Vamos ser sinceros, o cinema brasileiro não dava muita bola para o cada vez mais parrudo filão evangélico.

Tramas religiosas eram boas em superlotar salas, como a espírita "Nosso Lar", com 4 milhões de espectadores em 2010, e a católica "Maria", com 2,3 milhões, há 20 anos. E as superproduções voltadas a crentes? Ninguém sabe, ninguém viu.

O jogo começou a mudar quando a Igreja Universal do Reino de Deus usou sua máquina para lançar títulos como "Os Dez Mandamentos", de 2016, e as cinebiografias do bispo Edir Macedo, "Nada a Perder", que teve volumes um e dois.

Cena do filme 'Nas Ondas da Fé', nova comédia de Marcelo Adnet - Peter Wrede/Divulgação

Mas esses filmes eram chapa-branca como um comercial de alvejante. Desse mal o "Nas Ondas da Fé", filme que Marcelo Adnet idealizou em 2014 e que entra em cartaz nesta quinta-feira, não sofre.

O Hickson interpretado por Adnet é o brasileiro típico. O técnico em informática faz seus bicos, se vira como pode e tem sonhos de ascender. Também é um sujeito de fé. Um cara bacana mesmo, que ajuda velhinhas a consertar panes no computador sem cobrar por isso.
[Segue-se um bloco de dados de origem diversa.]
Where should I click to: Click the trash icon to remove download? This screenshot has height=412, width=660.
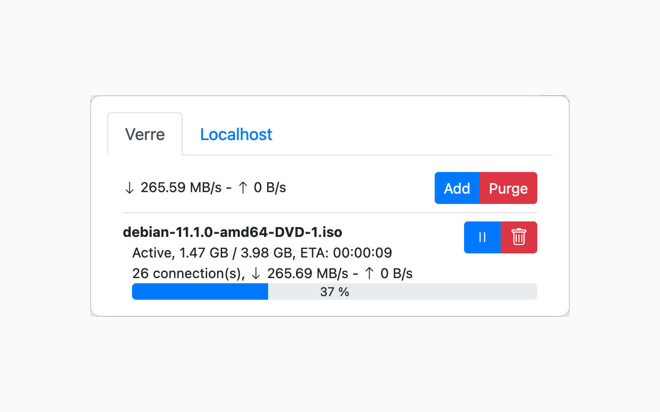coord(519,237)
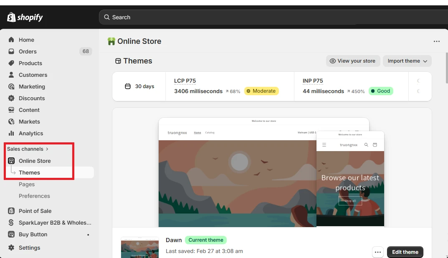Open the Discounts section
448x258 pixels.
point(32,98)
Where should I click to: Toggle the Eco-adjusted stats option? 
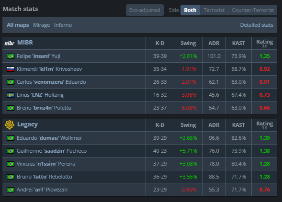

Parte de Jéssika, vivida por Letícia Lima, a ideia de apresentar o rapaz a um apóstolo do templo evangélico que o casal frequenta, para ver se ele descola um emprego na rádio da igreja para o marido. O destino dá uma cambalhota e Hickson, que sonha em ser locutor, entra sem querer no ar, fingindo ser um pastor. Um pastor, aliás, com vários trejeitos da trupe inspirada por Edir Macedo.

Ele se sai melhor que a encomenda e, na mesma noite, ouvintes vêm aos montes querendo dar ofertas à igreja, animados com a pregação do tal do pastor Hickson —título que ele acaba ganhando de fato, depois do mandachuva da igreja detectar seu potencial de trazer dinheiro para a casa.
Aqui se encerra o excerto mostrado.